New exhibition showcases specially-developed products enabling soldiers to perform duties on Shabbat without desecrating it. 'This work is necessary to integrate religious soldiers in all units,' says Chief Military Rabbi Rafi Peretz.
Military Rabbinate presents: Shabbat-adapted touch screen
New exhibition showcases specially-developed products enabling soldiers to perform duties on Shabbat without desecrating it. 'This work is necessary to integrate religious soldiers in all units,' says Chief Military Rabbi Rafi Peretz
Kobi Nahshoni • Ynet
The Military Rabbinate unveiled a line of electronic devices enabling observant soldiers to perform various duties they are required to do on Shabbat last Tuesday. Among the new developments: Touch screens, light-bulbs, flashlights, water-coolers etc.
The goal of the exhibition was to expose military rabbis to technological solutions which could help soldiers on the field. The Israel Defense Forces will not provide the products to all units and the Military Rabbinate are hoping rabbis would encourage soldiers to purchase the items themselves.
The Military Rabbinate held a conference on the matter which was attended by Chief Military Rabbi Brigadier-General Rafi Peretz, Science and Technology Minister Daniel Hershkowitz and rabbi and engineer Yisrael Rosen who heads the Zomet Institute, which developed most of the products.

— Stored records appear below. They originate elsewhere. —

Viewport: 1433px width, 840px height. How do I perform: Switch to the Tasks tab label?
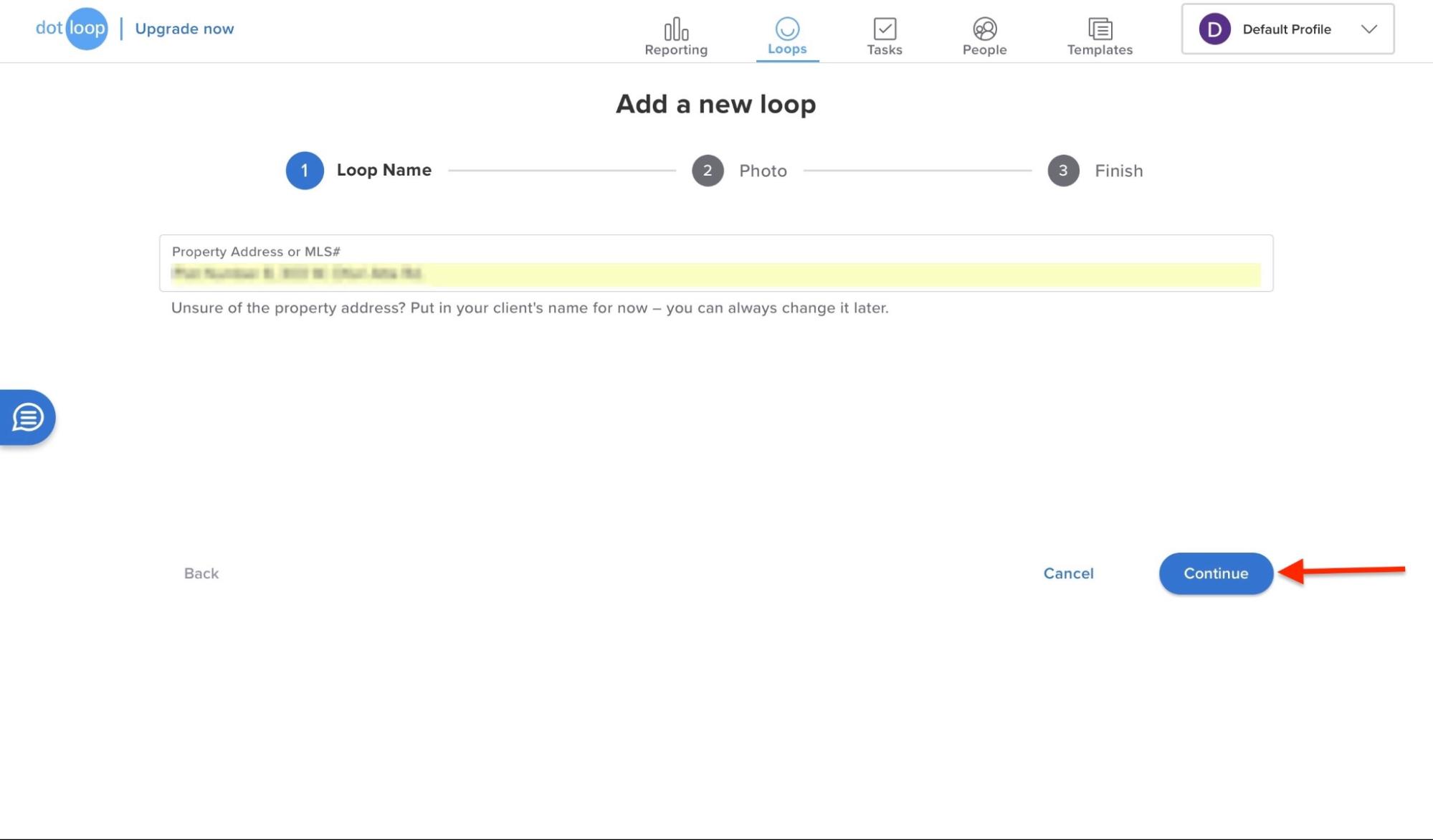(885, 49)
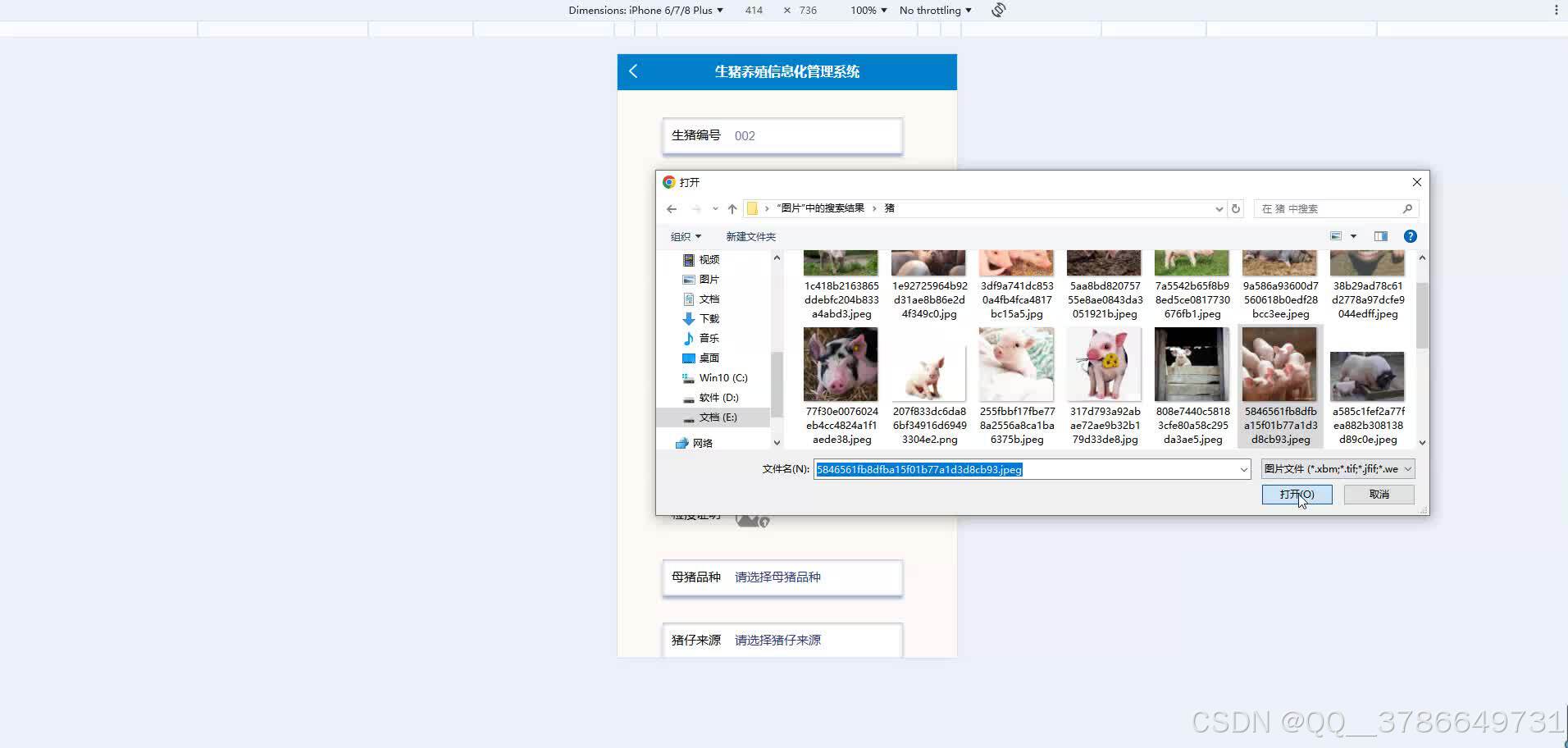This screenshot has height=748, width=1568.
Task: Open the 桌面 (Desktop) folder in sidebar
Action: tap(709, 358)
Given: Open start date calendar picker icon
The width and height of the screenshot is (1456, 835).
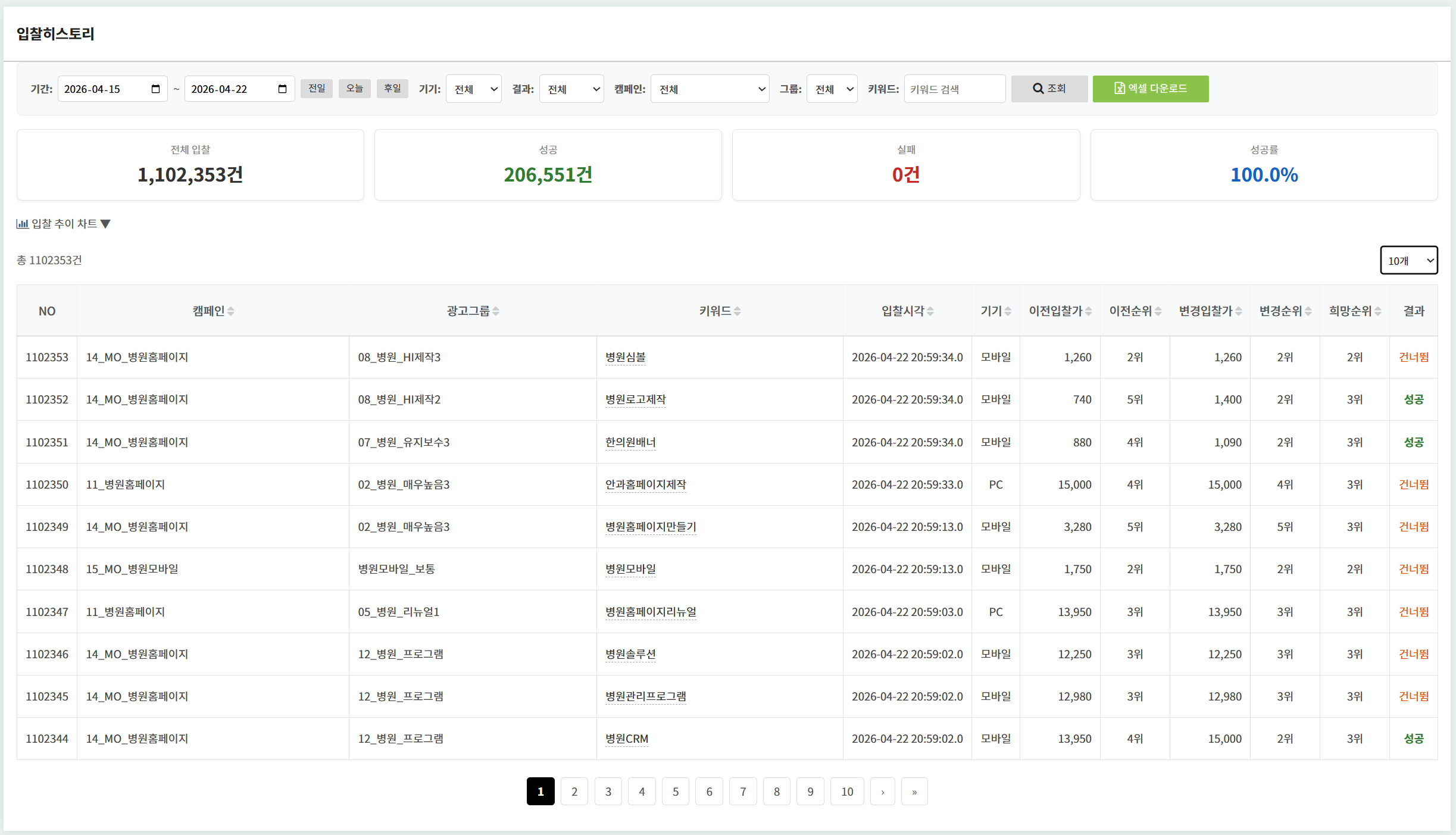Looking at the screenshot, I should tap(156, 89).
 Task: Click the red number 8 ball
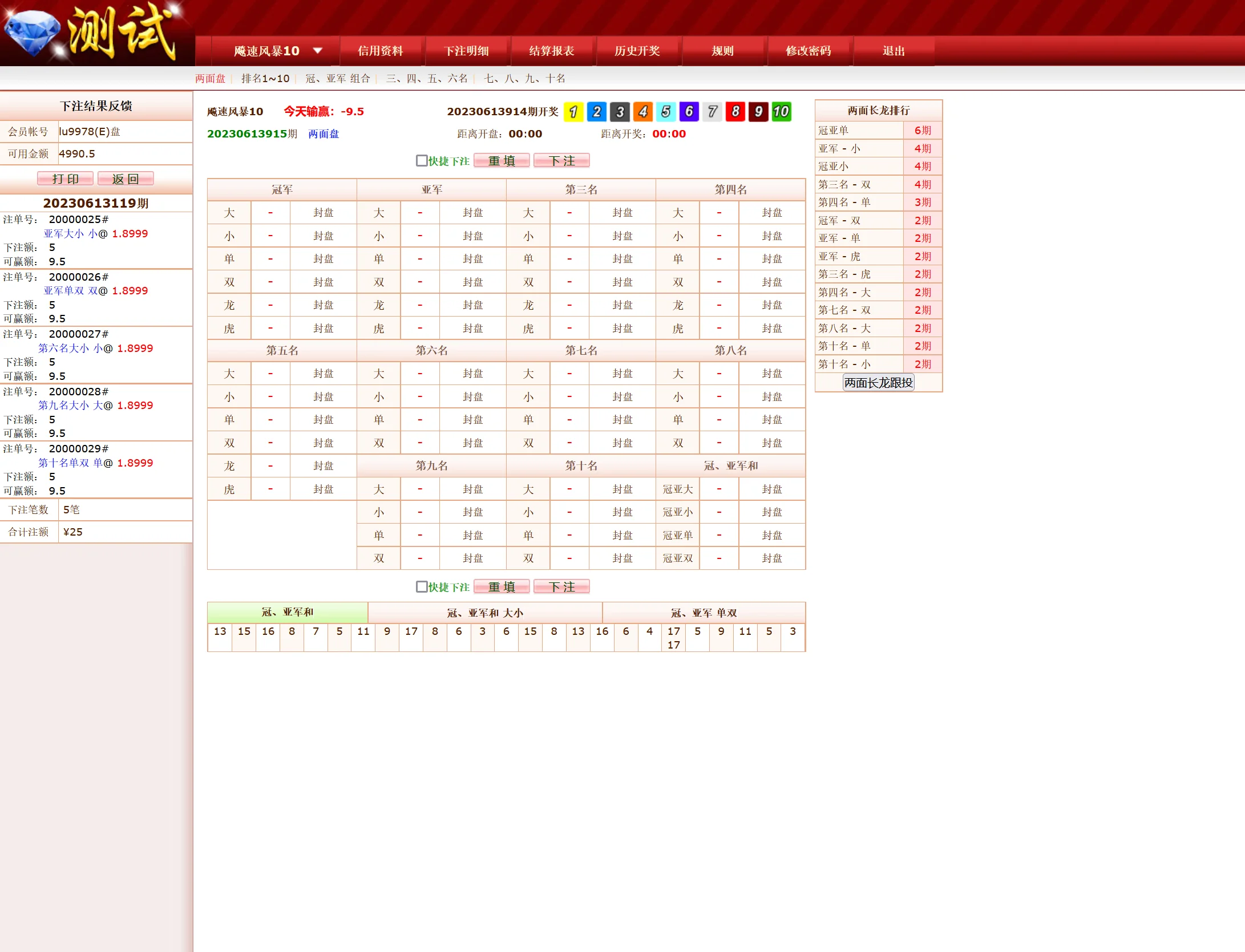[x=735, y=112]
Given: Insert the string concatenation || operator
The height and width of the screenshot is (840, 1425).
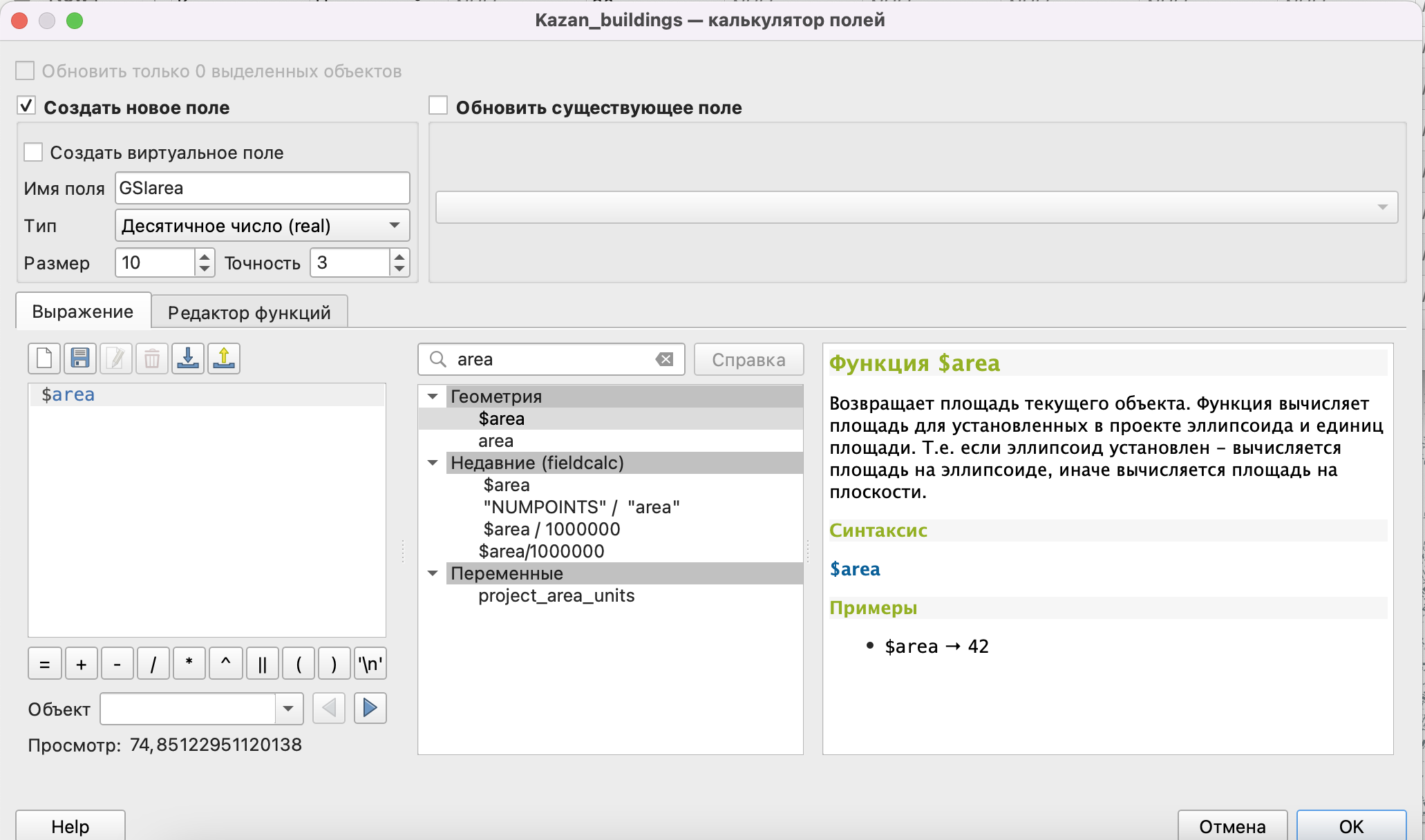Looking at the screenshot, I should click(262, 665).
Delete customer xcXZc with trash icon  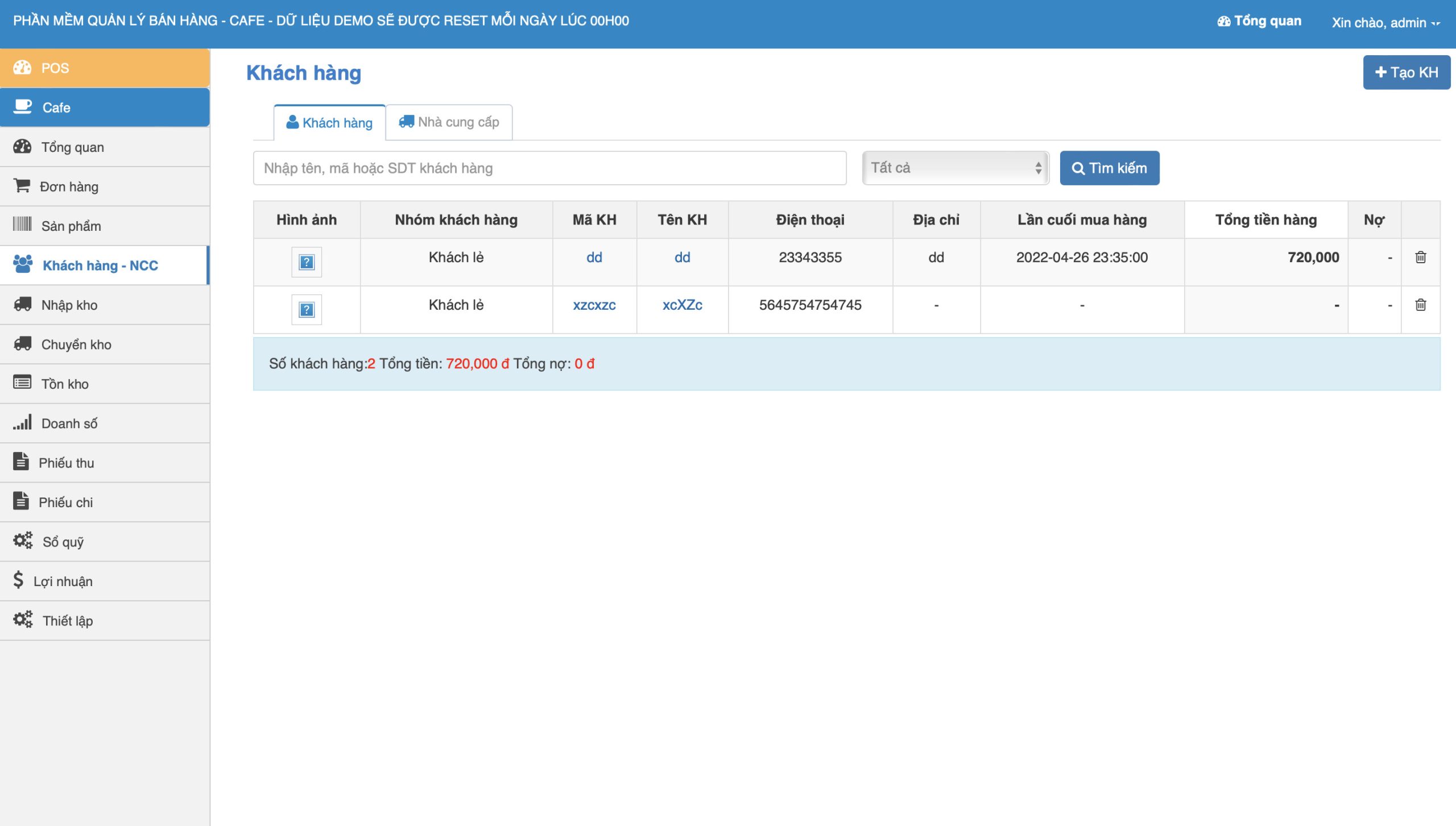point(1420,305)
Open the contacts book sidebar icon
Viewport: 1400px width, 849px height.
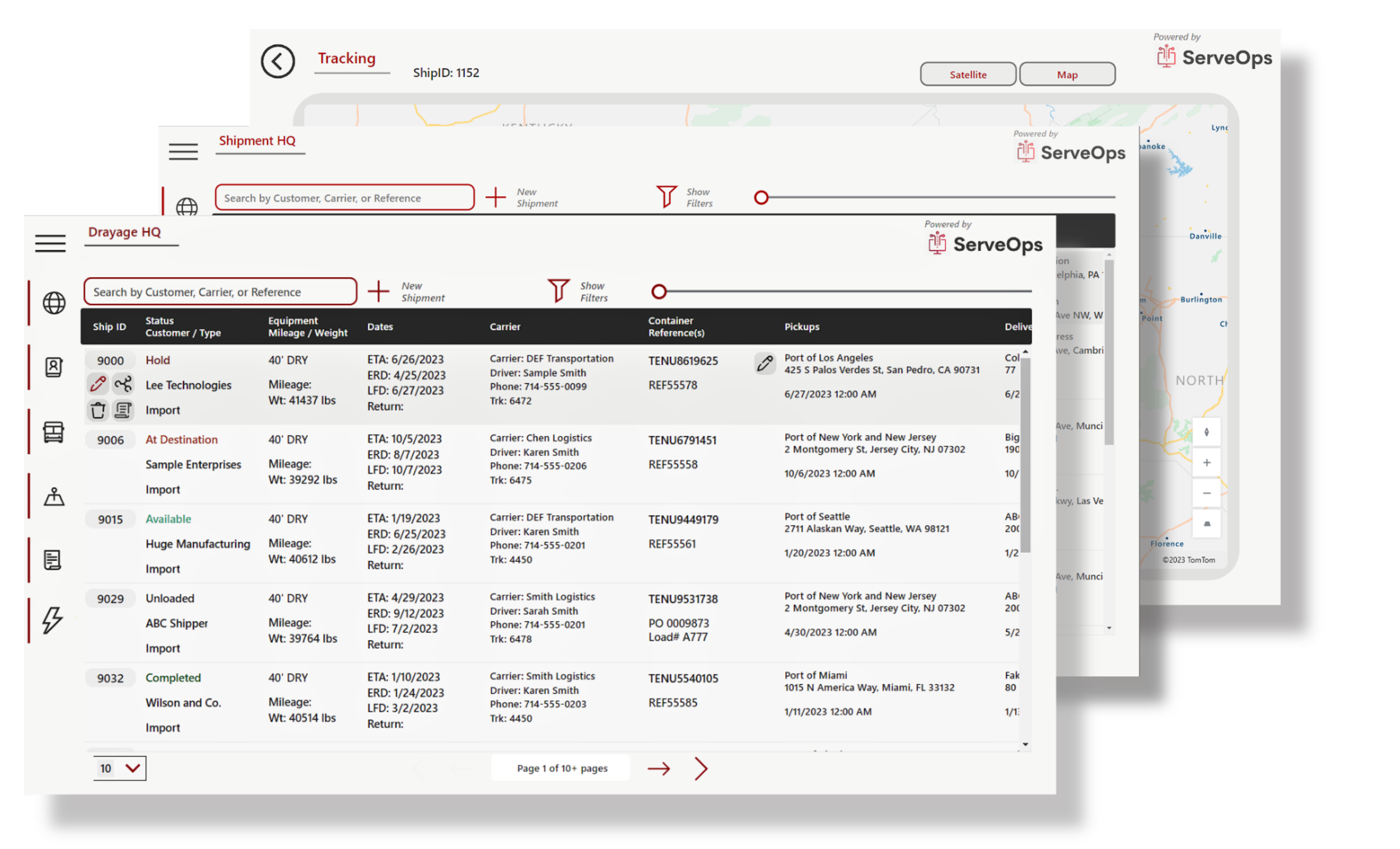click(54, 367)
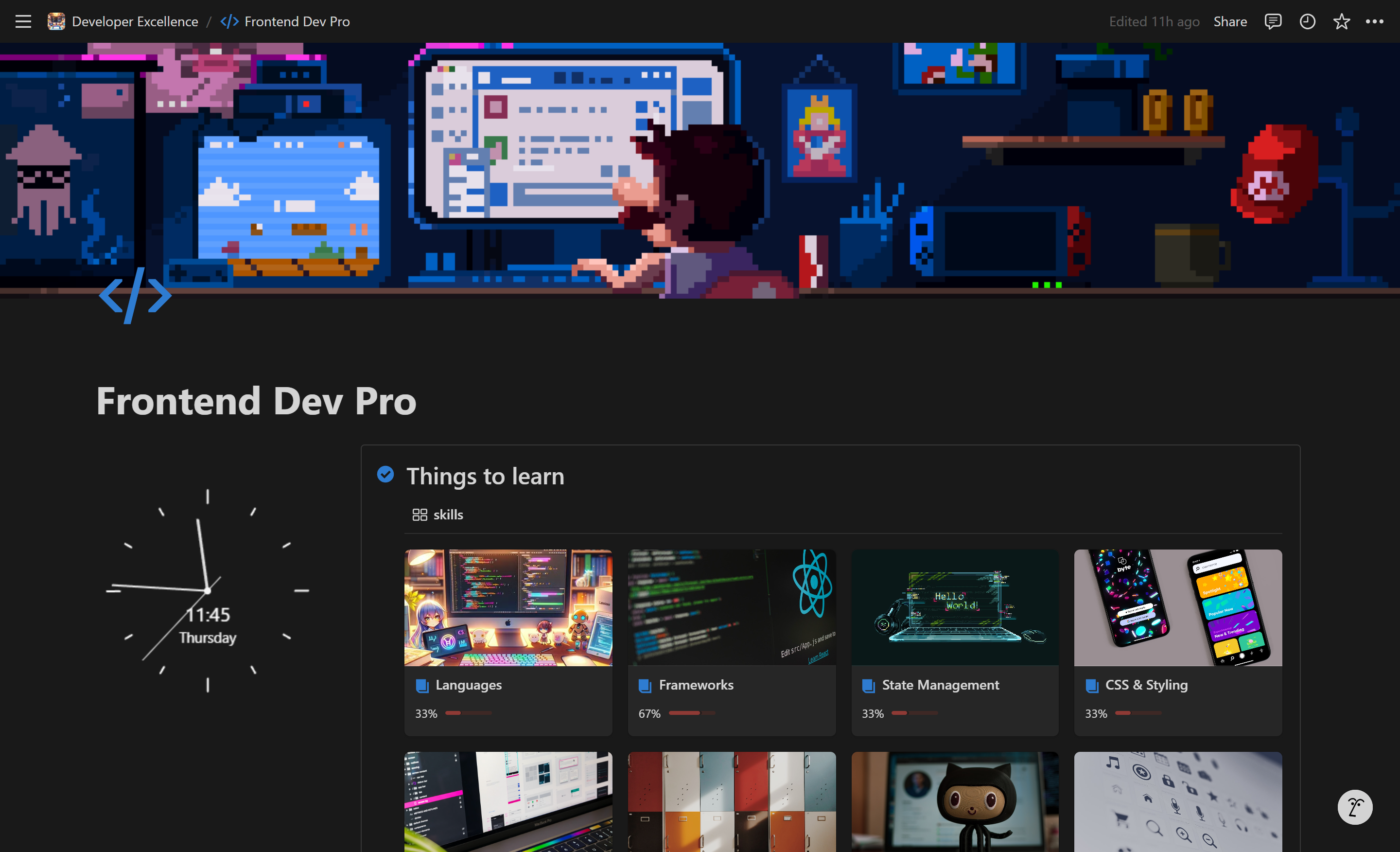
Task: Open the AI assistant icon at bottom right
Action: click(1354, 807)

Rabbi Peretz told Ynet that the Military Rabbinate caters to everyone, not just religious soliders, and had therefore decided to develop products which will allow them to perform electrical functions on Shabbat. He added that the IDF has been working in the past few years to produce dozens of products which would constitute a halachic equivalent to the army's technological developments.
Peretz noted that as head of the preparatory study program he encouraged soldiers not to serve in specific units where it was virtually impossible to observe Shabbat. He added that the Military Rabbinate's work in the field is necessary to prevent a situation where religious and secular soldiers serve in separate units.
He rejected the claim that the new developments unnecessarily waste energy and resources for halachic problems which can be easily solved with rulings.
Peretz further noted that the products that were showcased will serve for routine activity and not operational activity. "I wouldn't tell a soldier to cock a weapon differently to avoid desecrating Shabbat," he said and explained that the products apply in cases such as opening a gate or answering a phone at an operations room.